People seen dining outdoors in Soho in London in September 2021. Since Covid restrictions were lifted in the U.K., people have flocked back to streets, shops and public spaces.
SOPA Images | LightRocket | Getty Images
LONDON — The cost of living in the U.K. surged in October to a 10-year high, with the figure now more than double the target set by the Bank of England.
The U.K.’s Consumer Prices Index rose by 4.2% in the 12 months to October 2021, up from 3.1% in September. Economists polled by Reuters had a expected a figure of 3.9% for October.
The Bank of England held interest rates steady earlier this month, defying many investors’ expectations that it would become the first major central bank to hike rates following the coronavirus pandemic.
The Bank has been monitoring a confluence of crucial data points as inflation remains persistently high while economic growth moderates and labor conditions tighten. Wednesday’s data will surely add more pressure on the Bank to act at its December meeting.

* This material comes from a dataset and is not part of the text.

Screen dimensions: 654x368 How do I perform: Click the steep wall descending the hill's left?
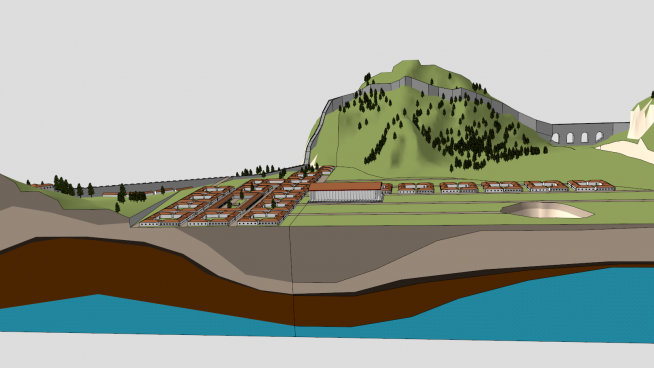317,131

The Bank of England expects inflation to rise further to around 5% in the spring of 2022 before falling back toward its 2% target by late 2023, as the impact of higher oil and gas prices fades and demand for goods moderates.
Samuel Tombs, the chief U.K. economist at Pantheon Macroeconomics, agreed that a “5% peak lies ahead.”
“The jump in the headline rate in October, to its highest rate since December 2011, was driven primarily by the 12.2% increase in Ofgem’s default tariff price cap,” he said in research note, referencing the surge in gas prices.
“In addition, motor fuel prices jumped by 3.0% month-to-month in October, but fell slightly a year ago, with the result that its contribution to the headline rate increased by 0.1pp. Food CPI inflation also rose to 1.2%, from 0.8%, closing the gap with producer prices.”
Euro zone inflation hit a new 13-year high in October, at 4.1%, as the currency bloc battles surging energy costs.
This was the highest level since July 2008, according to Reuters data, and was ahead of a consensus forecast of 3.7%. September’s figure had come in at 3.4%.
—CNBC’s Elliot Smith contributed to this article.
Correction: An earlier version of this story misstated how the October figure compared with historical data.